§ EXERCISE PROMPT: Begin at the line with "The height and width of the screenshot is (420, 972)." and set down each line exactly until the listing ends. Images stay out.
•••••
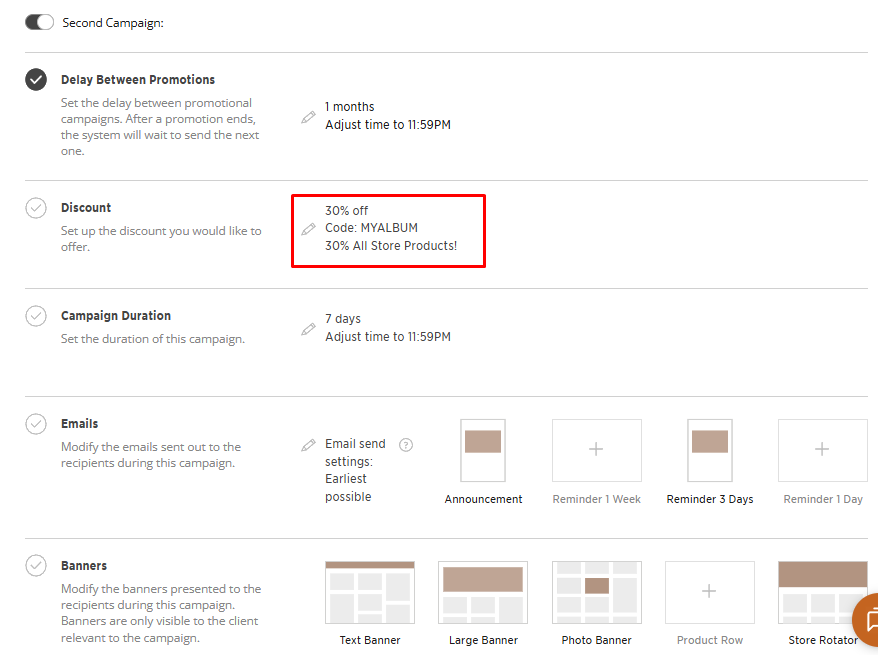Select the Photo Banner thumbnail

pos(597,592)
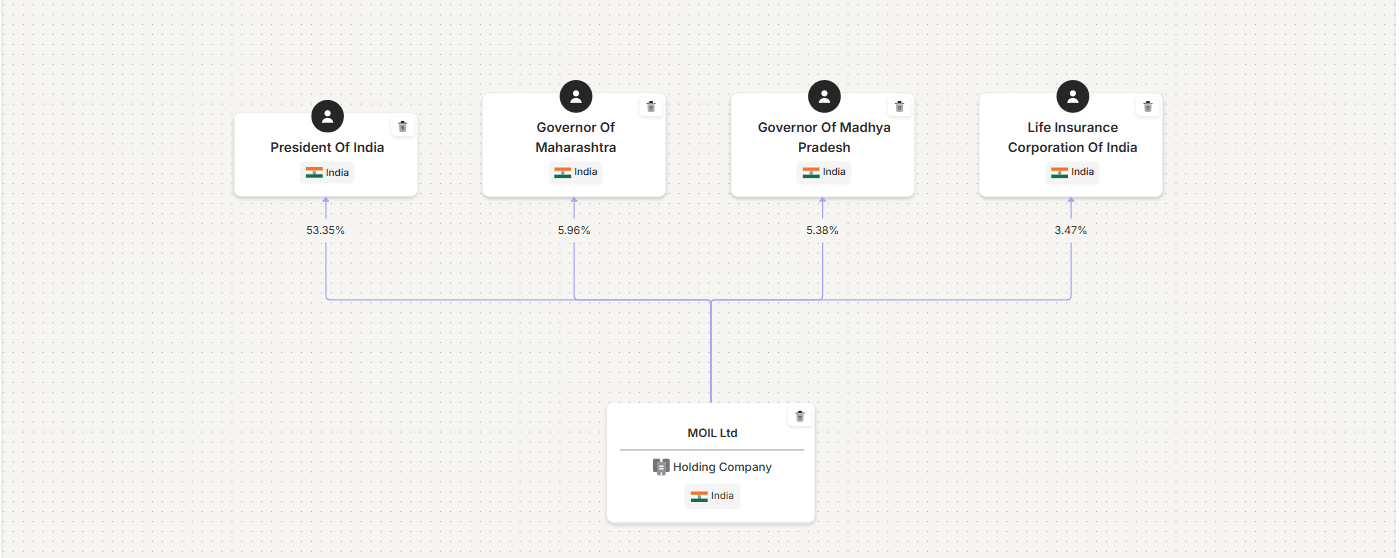
Task: Click person avatar above Governor Of Madhya Pradesh
Action: [824, 96]
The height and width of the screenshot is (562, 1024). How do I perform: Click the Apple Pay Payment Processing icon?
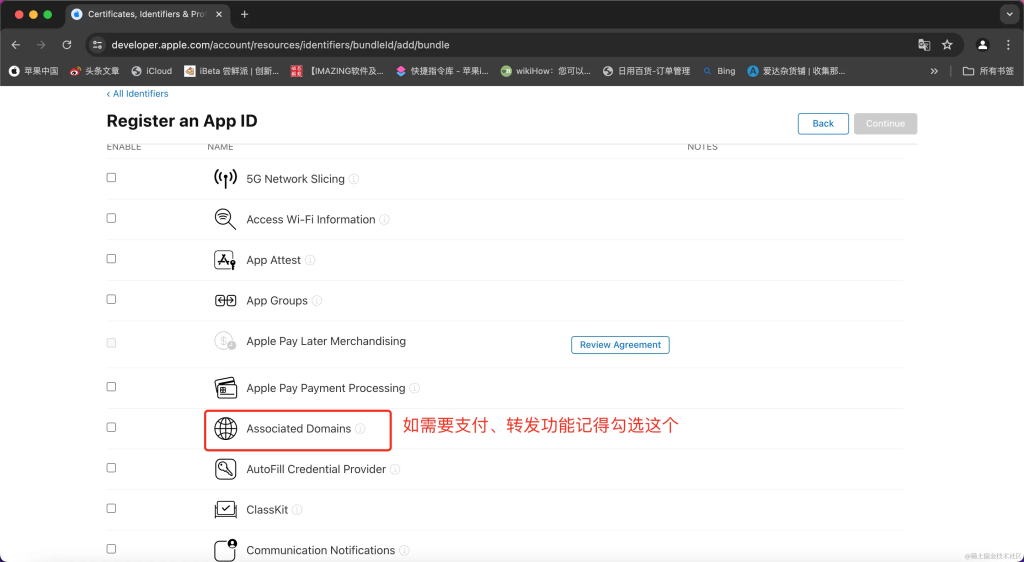tap(225, 388)
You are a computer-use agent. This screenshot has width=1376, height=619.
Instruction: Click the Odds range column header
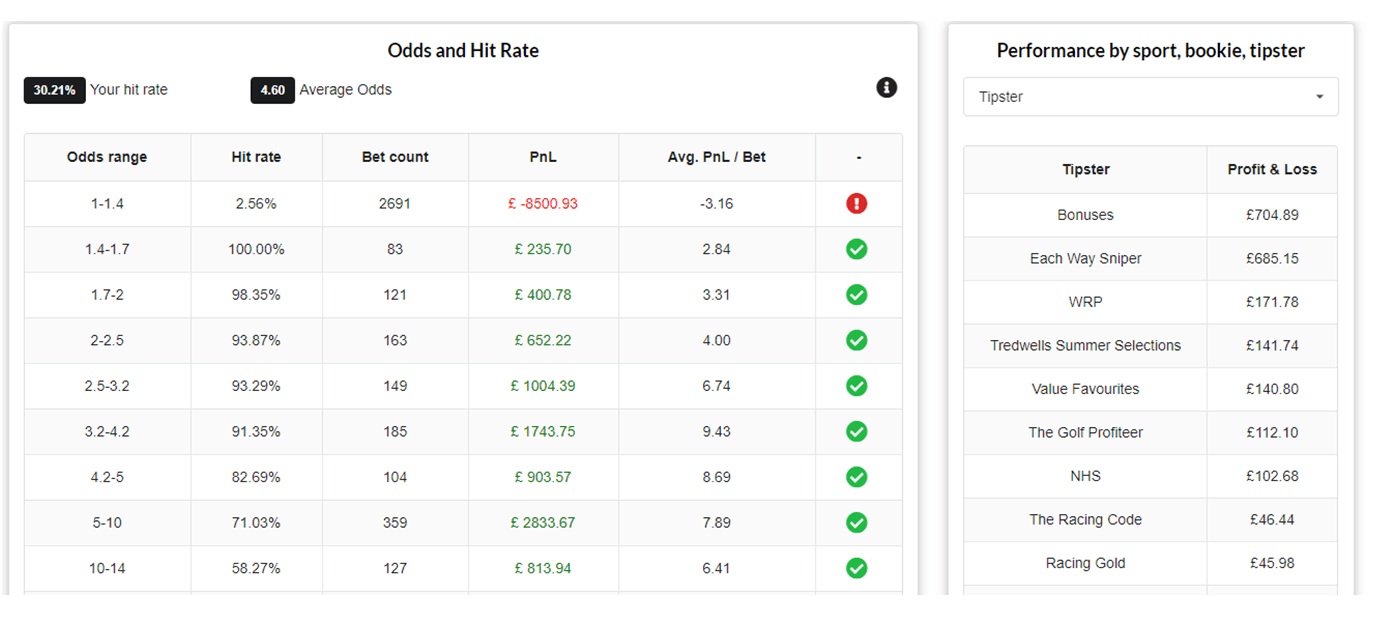(107, 157)
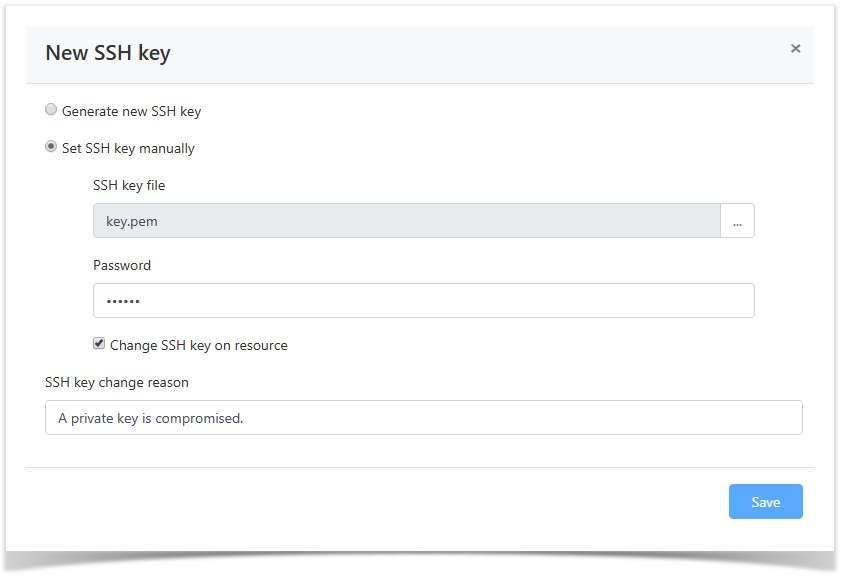848x580 pixels.
Task: Click the "Generate new SSH key" label text
Action: [131, 111]
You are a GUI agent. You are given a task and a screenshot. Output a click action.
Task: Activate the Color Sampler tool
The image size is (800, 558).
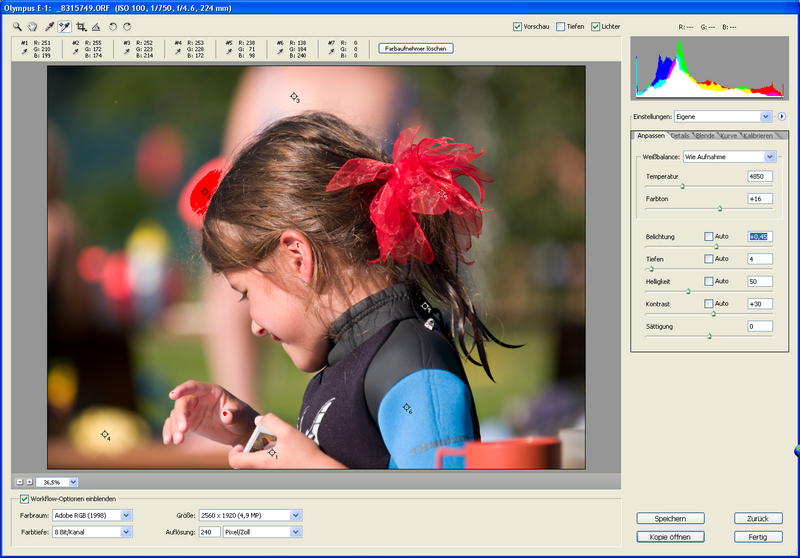coord(64,26)
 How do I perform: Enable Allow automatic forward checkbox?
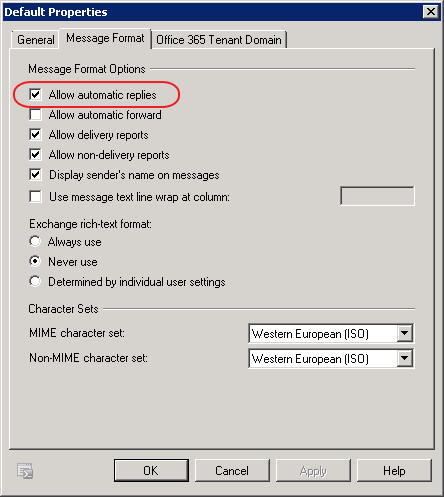coord(35,115)
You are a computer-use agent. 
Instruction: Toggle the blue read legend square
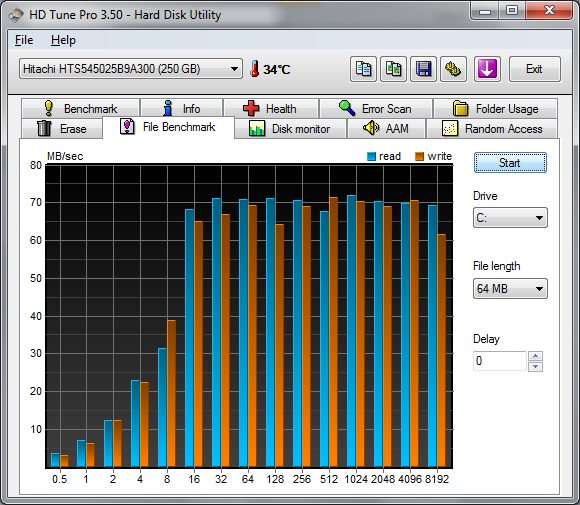371,156
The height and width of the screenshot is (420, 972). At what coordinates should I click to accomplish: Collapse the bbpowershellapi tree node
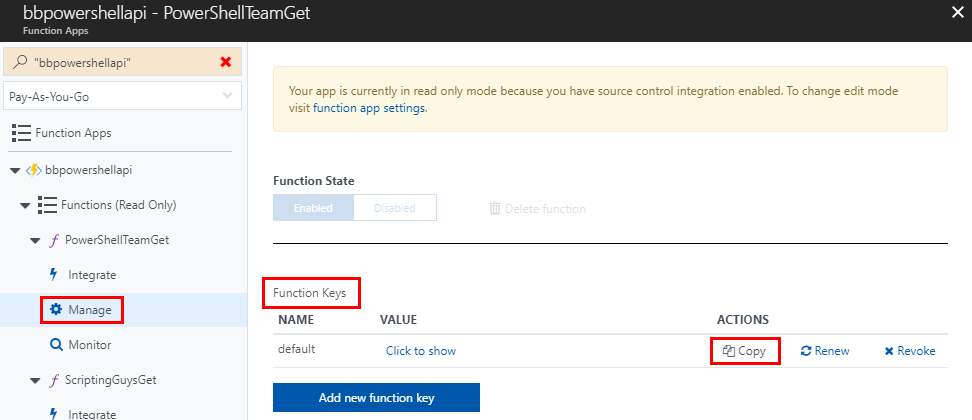click(15, 170)
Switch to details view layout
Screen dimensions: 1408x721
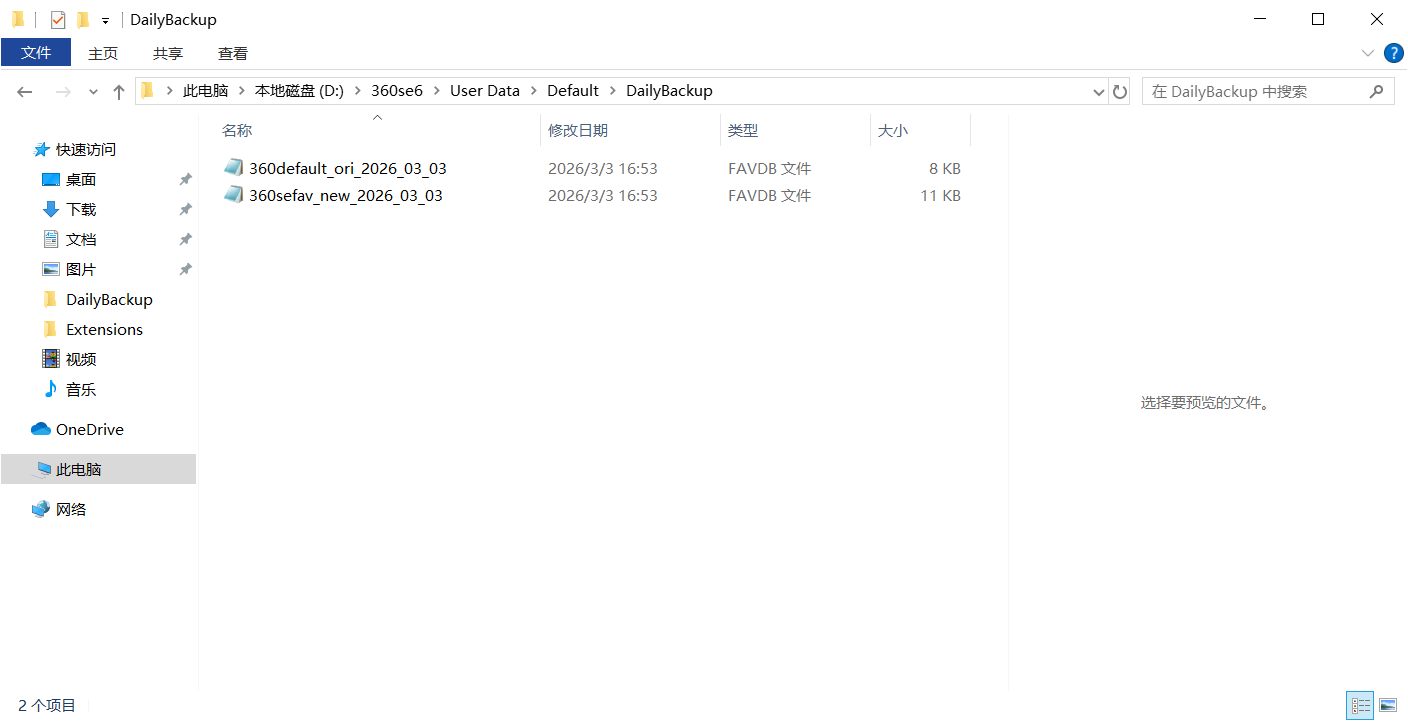coord(1359,705)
•••••
§ OUTPUT BELOW:
The height and width of the screenshot is (420, 972). At what coordinates should I click to accomplish: Collapse the bbpowershellapi tree node
click(15, 170)
Switch to details view layout
Screen dimensions: 1408x721
coord(1359,705)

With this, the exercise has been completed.